Sunday, 29 Sep, 2019

The burger chain will test its P.L.T or the plant, lettuce and tomato burger, a play on the traditional bacon, lettuce and tomato sandwich, in southwestern Ontario, Canada. The addition will be made as a test series for 12 weeks in 28 restaurants of South-western Ontario only.

Beyond Meat shares jumped 14 per cent in pre-market trading on Thursday, and were up almost 10 per cent as of 12:25 p.m. ET.

As consumers grow more concerned about health and the impact of industrial animal farming on climate change, the plant-based market is expected to explode to an estimated $140 billion over the next decade, according to Barclays. Beyond Meat stock has been soaring on the news of its partnership with McDonald's.

Beyond Meat makes its burgers using pea protein, canola oil and beetroot juice extract, amongst other ingredients, and you can find out more about them here.
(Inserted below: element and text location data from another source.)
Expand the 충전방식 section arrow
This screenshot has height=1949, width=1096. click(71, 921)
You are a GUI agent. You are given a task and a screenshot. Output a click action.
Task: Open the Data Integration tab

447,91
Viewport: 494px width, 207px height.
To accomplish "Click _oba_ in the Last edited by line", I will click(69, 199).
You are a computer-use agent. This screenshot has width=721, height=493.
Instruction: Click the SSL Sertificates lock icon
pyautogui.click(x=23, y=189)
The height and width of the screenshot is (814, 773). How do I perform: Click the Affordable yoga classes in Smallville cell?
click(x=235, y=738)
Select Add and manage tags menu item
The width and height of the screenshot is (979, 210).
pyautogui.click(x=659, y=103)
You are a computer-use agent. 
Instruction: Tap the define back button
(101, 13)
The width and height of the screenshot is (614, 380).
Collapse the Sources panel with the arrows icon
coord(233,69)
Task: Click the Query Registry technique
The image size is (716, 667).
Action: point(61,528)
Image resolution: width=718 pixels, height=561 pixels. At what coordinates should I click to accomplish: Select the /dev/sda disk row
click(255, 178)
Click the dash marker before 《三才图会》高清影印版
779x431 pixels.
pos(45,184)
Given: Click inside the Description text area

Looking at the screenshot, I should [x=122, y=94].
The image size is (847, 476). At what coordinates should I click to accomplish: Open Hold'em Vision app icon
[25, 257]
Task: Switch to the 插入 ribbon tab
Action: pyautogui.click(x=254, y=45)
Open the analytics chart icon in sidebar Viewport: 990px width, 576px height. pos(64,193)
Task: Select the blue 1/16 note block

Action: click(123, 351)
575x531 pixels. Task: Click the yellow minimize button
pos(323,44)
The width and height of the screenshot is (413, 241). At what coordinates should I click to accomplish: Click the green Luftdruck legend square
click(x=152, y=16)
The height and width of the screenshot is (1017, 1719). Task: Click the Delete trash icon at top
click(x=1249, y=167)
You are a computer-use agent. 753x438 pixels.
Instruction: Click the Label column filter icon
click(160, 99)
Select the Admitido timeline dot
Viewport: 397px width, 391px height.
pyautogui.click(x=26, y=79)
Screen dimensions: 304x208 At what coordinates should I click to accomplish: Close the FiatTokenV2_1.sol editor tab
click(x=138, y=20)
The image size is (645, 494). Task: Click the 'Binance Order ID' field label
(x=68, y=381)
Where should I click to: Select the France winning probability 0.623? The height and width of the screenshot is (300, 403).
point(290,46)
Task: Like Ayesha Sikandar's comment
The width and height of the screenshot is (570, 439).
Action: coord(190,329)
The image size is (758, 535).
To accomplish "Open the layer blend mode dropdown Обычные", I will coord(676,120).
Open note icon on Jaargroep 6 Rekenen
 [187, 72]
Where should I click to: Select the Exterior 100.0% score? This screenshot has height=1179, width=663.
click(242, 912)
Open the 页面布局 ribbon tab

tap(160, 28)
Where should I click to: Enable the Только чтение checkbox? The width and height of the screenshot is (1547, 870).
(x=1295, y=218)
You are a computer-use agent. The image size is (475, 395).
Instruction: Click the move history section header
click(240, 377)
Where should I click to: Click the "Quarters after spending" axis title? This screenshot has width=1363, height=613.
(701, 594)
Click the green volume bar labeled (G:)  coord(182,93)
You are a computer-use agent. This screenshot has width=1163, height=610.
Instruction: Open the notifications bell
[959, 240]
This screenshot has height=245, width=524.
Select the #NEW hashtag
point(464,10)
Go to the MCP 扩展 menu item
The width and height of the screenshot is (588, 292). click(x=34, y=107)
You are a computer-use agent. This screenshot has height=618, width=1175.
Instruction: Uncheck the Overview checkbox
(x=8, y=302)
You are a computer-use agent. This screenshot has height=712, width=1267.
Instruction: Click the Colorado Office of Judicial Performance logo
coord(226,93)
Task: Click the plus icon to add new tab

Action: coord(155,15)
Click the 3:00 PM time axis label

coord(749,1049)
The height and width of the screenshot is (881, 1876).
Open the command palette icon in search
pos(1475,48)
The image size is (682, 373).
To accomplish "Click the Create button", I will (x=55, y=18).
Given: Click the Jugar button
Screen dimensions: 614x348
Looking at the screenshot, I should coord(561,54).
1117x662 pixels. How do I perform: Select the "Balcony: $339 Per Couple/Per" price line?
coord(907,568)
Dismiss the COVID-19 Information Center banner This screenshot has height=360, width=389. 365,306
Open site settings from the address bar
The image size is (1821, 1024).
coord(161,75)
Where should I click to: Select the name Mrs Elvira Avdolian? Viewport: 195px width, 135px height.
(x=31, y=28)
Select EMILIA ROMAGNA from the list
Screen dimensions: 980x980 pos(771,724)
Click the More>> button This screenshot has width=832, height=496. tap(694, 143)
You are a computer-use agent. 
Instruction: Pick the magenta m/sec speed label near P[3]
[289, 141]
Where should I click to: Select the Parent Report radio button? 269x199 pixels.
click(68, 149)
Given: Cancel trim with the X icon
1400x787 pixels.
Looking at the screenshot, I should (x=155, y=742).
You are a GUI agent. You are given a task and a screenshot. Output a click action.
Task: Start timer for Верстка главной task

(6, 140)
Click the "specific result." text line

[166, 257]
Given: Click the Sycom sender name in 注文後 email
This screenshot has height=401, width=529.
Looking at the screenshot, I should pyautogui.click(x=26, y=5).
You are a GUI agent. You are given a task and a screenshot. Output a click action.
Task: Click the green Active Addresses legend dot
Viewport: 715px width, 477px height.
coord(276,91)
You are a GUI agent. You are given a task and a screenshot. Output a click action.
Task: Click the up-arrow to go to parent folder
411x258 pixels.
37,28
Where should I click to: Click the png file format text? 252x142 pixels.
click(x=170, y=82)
Starting Thursday, the soy-based meat substitute will be available in select grocery stores along the East Coast, less than a week after making its grocery-store debut on the West Coast.

McDonald's has been slower than its competitors in embracing the meatless trend.

Burger King recently caught public attention by offering the Impossible Burger for a limited time at all of its restaurants in the US.

Beyond Meat's plant-based patty features no artificial colors, flavors or preservatives. In short, an Impossible Burger has a carbon footprint about 89 percent smaller than that of a burger made the old-fashioned way (like, by raising and slaughtering a cow).

Fans tend to talk about "McDonald's and Burger King" in the United States as if they're nearly equals, but in fact, McDonald's dwarfs its rival.

For McDonald's, the decision isn't as easy because it has struggled with a complex menu that has angered franchises and slowed down service.

While the patty is technically vegan, the PLT as a whole has processed cheese and a mayo-style sauce, but McDonald's says vegans can customise their orders appropriately (i.e. remove those elements).